Although the standard Editorial Method for the Joseph Smith Papers generally applies to the Financial Records series, financial documents differ from most other documents in notable ways. The following statement of editorial method, therefore, describes style decisions unique to financial documents. In some cases, these style decisions depart from the standard Editorial Method in order to make the financial records more usable.
This statement of editorial method will be updated as needed as the Financial Records series expands.
The second-level verification for financial documents diverges slightly from the rest of the Joseph Smith Papers. The normal process for verifying that a document is transcribed correctly is to employ a double-blind tandem proofread of the transcript against an image of the original document. Because accurately transcribing financial documents often requires specialized knowledge of record-keeping practices and scribal patterns, the Financial Records series sometimes employs an alternative verification process, wherein a document specialist works alone to compare the image and transcript.
Financial documents are commonly composed of numerical entries, such as records of accounts and debts in ledgers or daybooks. These entries are transcribed as tables to aid understanding and data extraction. Tables are standardized and do not replicate the exact spacing and formatting of the original, but the information is retained in a way that seeks to preserve original intent and follow a logical organization. Lines demarcating rows and columns are not transcribed.
Each entry has its own row. If an entry spans more than one line, it is transcribed in a single cell and includes line breaks.
The number of columns in tables may be standardized so that the number of columns is consistent between similar types of tables throughout a financial document regardless of whether there is content in every cell of each column. Generally, there are separate columns for the date, transaction details (recipient, goods, services, etc.), and transaction amount (see Amounts below). Therefore, the number of columns in the transcript may not correspond to the number of delineated columns on any given page of the original document.

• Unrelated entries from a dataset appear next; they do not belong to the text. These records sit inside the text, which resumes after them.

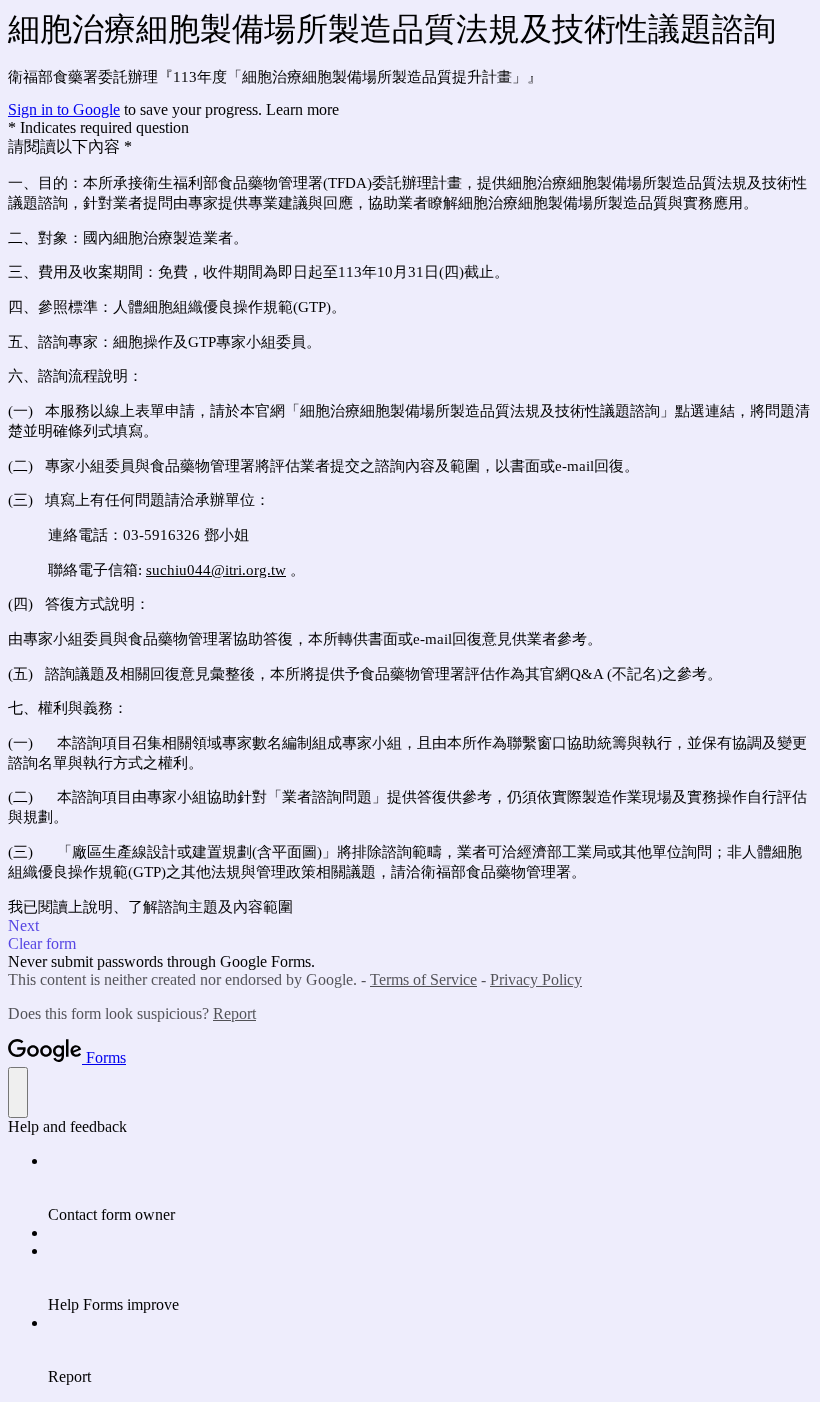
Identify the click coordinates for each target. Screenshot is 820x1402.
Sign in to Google (64, 109)
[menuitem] (430, 1188)
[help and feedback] (18, 1092)
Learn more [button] (302, 109)
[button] (410, 926)
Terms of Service (423, 979)
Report (234, 1013)
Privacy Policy (536, 979)
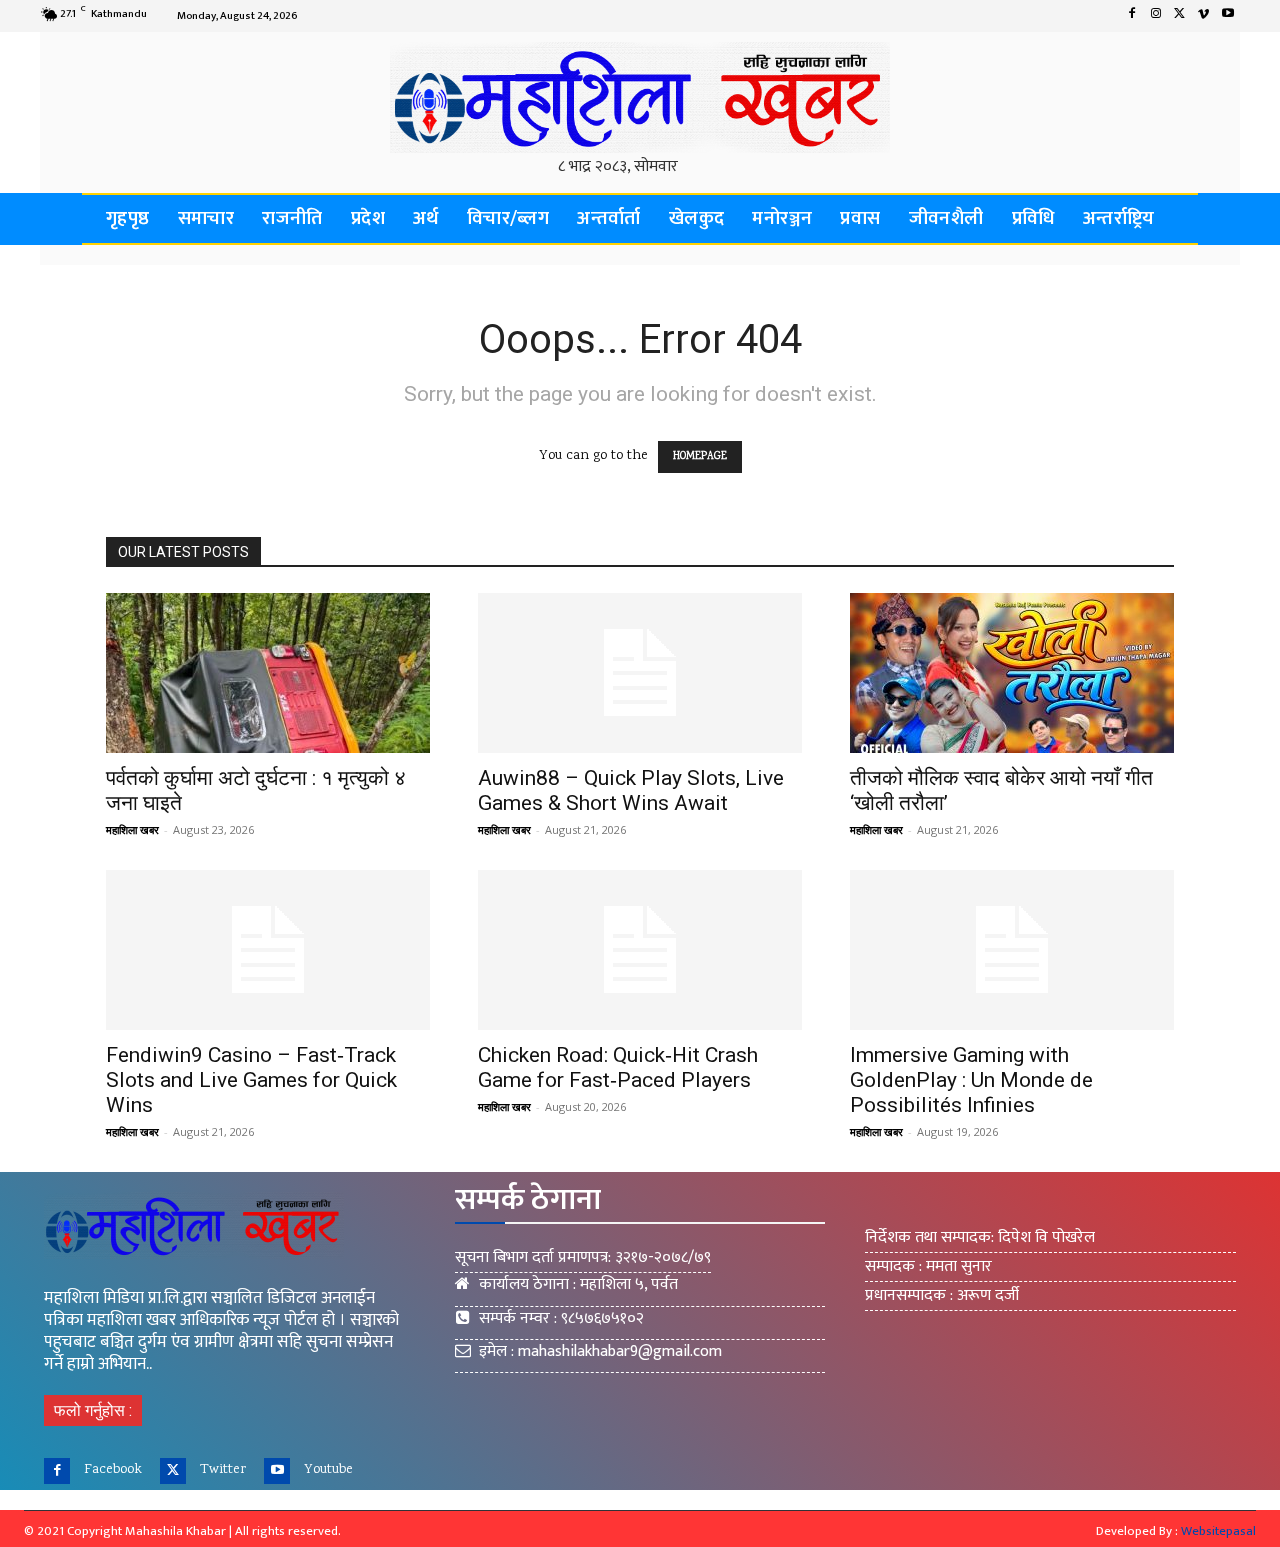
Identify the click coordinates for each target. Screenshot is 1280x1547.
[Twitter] (1180, 16)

If a date is included in an entry, it may be standardized to appear in the top left cell of the entry if such standardization makes the document more understandable. In chronological records like daybooks, the date—which was usually written at the top of the page or in the course of transactions—has been supplied where necessary for clarification. If a date spans multiple columns, it is standardized to appear in a single cell. In more complicated records, dates that correspond to multiple entries may be standardized to appear in their own row, whereas dates that correspond to individual entries will appear in the same row as the entry itself.

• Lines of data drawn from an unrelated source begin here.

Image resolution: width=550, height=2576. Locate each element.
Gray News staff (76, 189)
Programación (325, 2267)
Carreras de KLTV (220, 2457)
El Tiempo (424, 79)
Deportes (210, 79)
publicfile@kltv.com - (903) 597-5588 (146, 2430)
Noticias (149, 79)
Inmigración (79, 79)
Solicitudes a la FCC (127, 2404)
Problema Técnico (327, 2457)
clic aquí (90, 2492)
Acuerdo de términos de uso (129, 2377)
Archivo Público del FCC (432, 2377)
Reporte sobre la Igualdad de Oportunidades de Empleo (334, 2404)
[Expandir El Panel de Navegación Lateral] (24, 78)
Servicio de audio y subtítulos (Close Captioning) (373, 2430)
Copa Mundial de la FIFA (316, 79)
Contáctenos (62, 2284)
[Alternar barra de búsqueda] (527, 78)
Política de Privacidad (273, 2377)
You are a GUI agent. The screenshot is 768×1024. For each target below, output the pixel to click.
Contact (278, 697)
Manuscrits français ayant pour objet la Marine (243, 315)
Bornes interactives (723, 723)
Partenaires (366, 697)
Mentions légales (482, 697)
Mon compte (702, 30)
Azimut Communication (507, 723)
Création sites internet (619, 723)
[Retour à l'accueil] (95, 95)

In the original documents, sums are often separated from the rest of a column by a horizontal line. In transcripts, this is rendered as underlining applied to text in the cell above the total.

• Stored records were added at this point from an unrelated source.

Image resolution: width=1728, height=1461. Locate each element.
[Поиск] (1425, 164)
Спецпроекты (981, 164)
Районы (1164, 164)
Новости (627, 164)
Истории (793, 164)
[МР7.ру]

The words credit and debit, or the abbreviations cr and dr, may be standardized to appear at the top of the applicable columns in order to aid reader comprehension of these amounts.
To differentiate sections in tables, a blank line or row is silently added between sections. For example, in Trustees Land Book A, there is a blank row between lot 4 of block 125 and lot 1 of block 126 that does not appear in the original manuscript.
When the majority of text in a row is overwritten with new text, the inserted text is transcribed in its own row rather than keeping the canceled and inserted text in the same row.
When an amount is spelled out and most of the amounts in the surrounding text or table are written in numerals, the spelled-out amount is changed to numerals. This includes changing cent amounts to numerals written in the form of fractions. Dollar signs and pound signs, if present in the original, are transcribed before the amount, regardless of where they appear in the original. The words dollars, cents, pounds, shillings, and pence (and abbreviations thereof) are not included with amounts, even if the words appear in the original. Commas, spaces, or dashes between dollars and cents are standardized as decimal points; likewise, commas, spaces, or decimal points between pounds, shillings, and pence are standardized as en dashes. Totals are generally transcribed in the far-right column of each entry to aid data analysis. Formatting is standardized to that each distinct amount appears in a single cell.
In accordance with the general Editorial Method, revisions to amounts are transcribed to show the entire amount canceled and inserted. For example, if “32” was revised to “34” by canceling the “2” and inserting a “4”, the revision is transcribed as “
32.00 <34.00>” instead of “3 2<4>.00”.
If there is a dollar amount with no indication of cents, a decimal point and two zeros are added. For example, “5” is transcribed as “5.00”. Similarly, if there is no dollar amount in the original, a zero is silently supplied. For example, “.25” is transcribed as “0.25”. Any extra zeros are removed. Commas are added to numbers in the thousands or greater to aid comprehension. For example, “1000” is transcribed as “1,000.00”. In the tithing records found in the Book of the Law of the Lord, both American and British currency is recorded, sometimes on the same page. To further distinguish between the two types of currency systems, a dollar sign has been silently added to the transcript wherever American currency is not indicated as such in the original.
In the nineteenth century, British currency was made up of pounds (£), shilling (s), and pence (d), with 12 pence to the shilling and 20 shillings to the pound. The numerical units were often separated by colons, dashes, or slashes. Because the usual practice in British ledgers was to employ en dashes, that method has been used here. In all instances where British currency (£sd) appears in documents and record books in the Financial Records Series, a pound sign (£) appears before the monetary amount in the transcript, even if the sign does not appear in the original. If the pound, shilling, or pence amounts are not indicated, zeroes and dashes are supplied in their places. For example, “£5” is transcribed as “£5–0–0”, “4s” is transcribed as “0–4–0”, and “2d” is transcribed as “0–0–2”. Any extra zeros are removed. Commas are added to numbers in the thousands or greater to aid comprehension. For example, “1000” is transcribed as “1,000–0–0”.
Clerks often placed a slash or line through the abbreviation “lb” for pounds. This gave rise to the modern hash mark known as the pound sign (#). In Financial Series transcripts, the “lb” has been presented without this slash.
In financial documents, the word “ditto”, its abbreviation “do”, the ditto symbol ("), and other symbols (such as dashes) representing repetition are removed and replaced with the intended word(s) or amount in square brackets.
In the Nauvoo land records Trustee Land Books A and B, block and lot numbers are standardized to align with the first entry for that section.